• Direction: Copy all of the following rows word for word, omitting the pictures from your answer.

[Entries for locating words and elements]
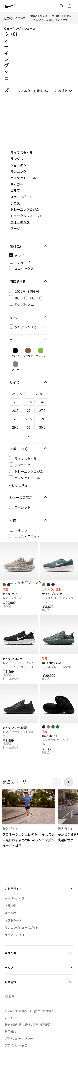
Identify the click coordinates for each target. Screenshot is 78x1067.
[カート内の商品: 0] (69, 6)
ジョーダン (18, 165)
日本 (11, 996)
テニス (15, 203)
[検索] (61, 6)
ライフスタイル (21, 152)
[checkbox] (28, 255)
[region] (39, 371)
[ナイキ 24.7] (19, 561)
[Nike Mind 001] (59, 703)
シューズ (29, 28)
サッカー (16, 184)
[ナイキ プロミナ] (59, 561)
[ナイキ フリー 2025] (19, 703)
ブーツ (15, 228)
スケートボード (21, 197)
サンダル (16, 159)
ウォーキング (12, 28)
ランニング (18, 171)
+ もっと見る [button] (18, 485)
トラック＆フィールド (26, 216)
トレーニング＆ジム (24, 209)
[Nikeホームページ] (11, 6)
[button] (29, 246)
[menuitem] (11, 1017)
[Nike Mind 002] (59, 634)
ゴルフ (15, 190)
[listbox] (63, 91)
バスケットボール (23, 178)
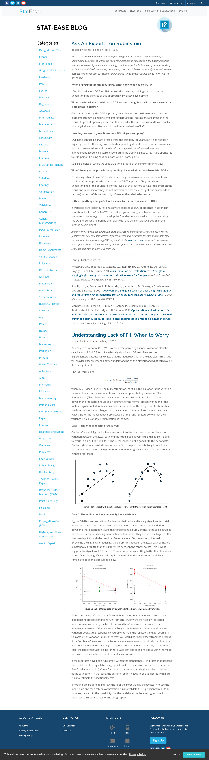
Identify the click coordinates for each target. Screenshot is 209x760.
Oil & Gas (44, 276)
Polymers (44, 263)
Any (41, 317)
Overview (44, 445)
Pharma (43, 171)
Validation (45, 205)
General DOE (46, 212)
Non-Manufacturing (50, 411)
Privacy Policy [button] (137, 754)
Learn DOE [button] (135, 11)
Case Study (45, 137)
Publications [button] (167, 11)
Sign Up (158, 740)
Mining (43, 198)
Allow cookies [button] (194, 754)
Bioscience (45, 243)
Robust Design (47, 465)
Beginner (44, 104)
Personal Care (47, 404)
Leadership (45, 77)
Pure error (45, 452)
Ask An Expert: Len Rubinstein (106, 43)
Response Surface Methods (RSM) (49, 492)
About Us (23, 725)
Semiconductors (48, 297)
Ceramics (44, 425)
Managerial (45, 124)
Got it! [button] (177, 754)
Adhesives (45, 371)
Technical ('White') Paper (49, 481)
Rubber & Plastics (49, 303)
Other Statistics (48, 270)
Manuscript (45, 384)
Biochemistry (46, 472)
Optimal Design (48, 256)
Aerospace (45, 310)
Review (43, 330)
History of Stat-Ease (28, 730)
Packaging (45, 351)
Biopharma (45, 438)
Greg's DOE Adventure (52, 70)
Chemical (44, 158)
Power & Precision (49, 229)
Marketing (45, 344)
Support (161, 3)
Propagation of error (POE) (51, 523)
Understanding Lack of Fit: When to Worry (120, 335)
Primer (43, 324)
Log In (193, 3)
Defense (44, 236)
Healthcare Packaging (51, 431)
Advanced (44, 111)
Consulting (151, 11)
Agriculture (45, 290)
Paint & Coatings (48, 501)
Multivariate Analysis (51, 164)
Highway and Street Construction (50, 534)
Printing (44, 357)
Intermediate (46, 117)
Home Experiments (50, 250)
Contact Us (177, 3)
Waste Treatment (49, 364)
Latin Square (46, 458)
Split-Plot (44, 178)
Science (43, 90)
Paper (42, 418)
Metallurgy (45, 283)
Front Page (45, 63)
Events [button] (183, 11)
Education (44, 391)
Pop (41, 84)
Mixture (43, 151)
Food (42, 514)
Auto (42, 378)
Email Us (67, 730)
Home (42, 337)
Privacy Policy (26, 735)
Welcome (44, 97)
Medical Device (47, 131)
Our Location (69, 725)
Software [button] (120, 11)
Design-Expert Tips (50, 50)
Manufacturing (47, 398)
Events (43, 57)
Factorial (44, 144)
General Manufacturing (47, 221)
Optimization (46, 191)
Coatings (44, 185)
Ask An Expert (47, 543)
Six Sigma (44, 507)
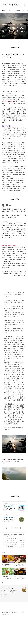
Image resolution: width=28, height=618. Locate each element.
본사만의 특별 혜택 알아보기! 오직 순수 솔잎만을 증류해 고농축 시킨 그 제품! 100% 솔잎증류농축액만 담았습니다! (9, 509)
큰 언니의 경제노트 (11, 5)
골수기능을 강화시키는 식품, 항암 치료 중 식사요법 (11, 545)
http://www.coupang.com (10, 515)
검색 (21, 4)
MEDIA (18, 10)
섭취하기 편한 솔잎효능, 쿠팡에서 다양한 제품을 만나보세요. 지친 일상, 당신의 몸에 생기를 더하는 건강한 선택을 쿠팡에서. (9, 520)
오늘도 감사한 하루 (8, 534)
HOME (3, 10)
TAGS (10, 10)
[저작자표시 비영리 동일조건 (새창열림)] (19, 528)
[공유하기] (7, 528)
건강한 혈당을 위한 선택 (9, 506)
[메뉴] (25, 4)
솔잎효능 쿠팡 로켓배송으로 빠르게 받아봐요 (9, 517)
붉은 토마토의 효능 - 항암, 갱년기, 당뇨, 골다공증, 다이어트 (11, 543)
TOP (25, 613)
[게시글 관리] (9, 528)
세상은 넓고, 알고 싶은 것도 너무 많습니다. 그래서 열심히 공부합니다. (11, 591)
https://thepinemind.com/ (11, 503)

• Exercise response:
Identify the click coordinates for each target. Screenshot is 78x1067.
[カート内の商品: 0] (69, 6)
ジョーダン (18, 165)
日本 (11, 996)
テニス (15, 203)
[検索] (61, 6)
ライフスタイル (21, 152)
[checkbox] (28, 255)
[region] (39, 371)
[ナイキ 24.7] (19, 561)
[Nike Mind 001] (59, 703)
シューズ (29, 28)
サッカー (16, 184)
[ナイキ プロミナ] (59, 561)
[ナイキ フリー 2025] (19, 703)
ブーツ (15, 228)
スケートボード (21, 197)
サンダル (16, 159)
ウォーキング (12, 28)
ランニング (18, 171)
+ もっと見る [button] (18, 485)
トラック＆フィールド (26, 216)
トレーニング＆ジム (24, 209)
[Nikeホームページ] (11, 6)
[button] (29, 246)
[menuitem] (11, 1017)
[Nike Mind 002] (59, 634)
ゴルフ (15, 190)
[listbox] (63, 91)
バスケットボール (23, 178)
Identify the click coordinates for each target. Screenshot is 209x760.
Oil & Gas (44, 276)
Polymers (44, 263)
Any (41, 317)
Overview (44, 445)
Pharma (43, 171)
Validation (45, 205)
General DOE (46, 212)
Non-Manufacturing (50, 411)
Privacy Policy [button] (137, 754)
Learn DOE [button] (135, 11)
Case Study (45, 137)
Publications [button] (167, 11)
Sign Up (158, 740)
Mining (43, 198)
Allow cookies [button] (194, 754)
Bioscience (45, 243)
Robust Design (47, 465)
Beginner (44, 104)
Personal Care (47, 404)
Leadership (45, 77)
Pure error (45, 452)
Ask An Expert: Len Rubinstein (106, 43)
Response Surface Methods (RSM) (49, 492)
About Us (23, 725)
Semiconductors (48, 297)
Ceramics (44, 425)
Managerial (45, 124)
Got it! [button] (177, 754)
Adhesives (45, 371)
Technical ('White') Paper (49, 481)
Rubber & Plastics (49, 303)
Other Statistics (48, 270)
Manuscript (45, 384)
Biochemistry (46, 472)
Optimal Design (48, 256)
Aerospace (45, 310)
Review (43, 330)
History of Stat-Ease (28, 730)
Packaging (45, 351)
Biopharma (45, 438)
Greg's DOE Adventure (52, 70)
Chemical (44, 158)
Power & Precision (49, 229)
Marketing (45, 344)
Support (161, 3)
Propagation of error (POE) (51, 523)
Understanding Lack of Fit: When to Worry (120, 335)
Primer (43, 324)
Log In (193, 3)
Defense (44, 236)
Healthcare Packaging (51, 431)
Advanced (44, 111)
Consulting (151, 11)
Agriculture (45, 290)
Paint & Coatings (48, 501)
Multivariate Analysis (51, 164)
Highway and Street Construction (50, 534)
Printing (44, 357)
Intermediate (46, 117)
Home Experiments (50, 250)
Contact Us (177, 3)
Waste Treatment (49, 364)
Latin Square (46, 458)
Split-Plot (44, 178)
Science (43, 90)
Paper (42, 418)
Metallurgy (45, 283)
Front Page (45, 63)
Events [button] (183, 11)
Education (44, 391)
Pop (41, 84)
Mixture (43, 151)
Food (42, 514)
Auto (42, 378)
Email Us (67, 730)
Home (42, 337)
Privacy Policy (26, 735)
Welcome (44, 97)
Medical Device (47, 131)
Our Location (69, 725)
Software [button] (120, 11)
Design-Expert Tips (50, 50)
Manufacturing (47, 398)
Events (43, 57)
Factorial (44, 144)
General Manufacturing (47, 221)
Optimization (46, 191)
Coatings (44, 185)
Ask An Expert (47, 543)
Six Sigma (44, 507)
Image resolution: width=28, height=618. Locate each element.
본사만의 특별 혜택 알아보기! 오직 순수 솔잎만을 증류해 고농축 시킨 그 제품! 100% 솔잎증류농축액만 담았습니다! (9, 509)
큰 언니의 경제노트 (11, 5)
골수기능을 강화시키는 식품, 항암 치료 중 식사요법 (11, 545)
http://www.coupang.com (10, 515)
검색 (21, 4)
MEDIA (18, 10)
섭취하기 편한 솔잎효능, 쿠팡에서 다양한 제품을 만나보세요. 지친 일상, 당신의 몸에 생기를 더하는 건강한 선택을 쿠팡에서. (9, 520)
오늘도 감사한 하루 (8, 534)
HOME (3, 10)
TAGS (10, 10)
[저작자표시 비영리 동일조건 (새창열림)] (19, 528)
[공유하기] (7, 528)
건강한 혈당을 위한 선택 (9, 506)
[메뉴] (25, 4)
솔잎효능 쿠팡 로켓배송으로 빠르게 받아봐요 (9, 517)
붉은 토마토의 효능 - 항암, 갱년기, 당뇨, 골다공증, 다이어트 (11, 543)
TOP (25, 613)
[게시글 관리] (9, 528)
세상은 넓고, 알고 싶은 것도 너무 많습니다. 그래서 열심히 공부합니다. (11, 591)
https://thepinemind.com/ (11, 503)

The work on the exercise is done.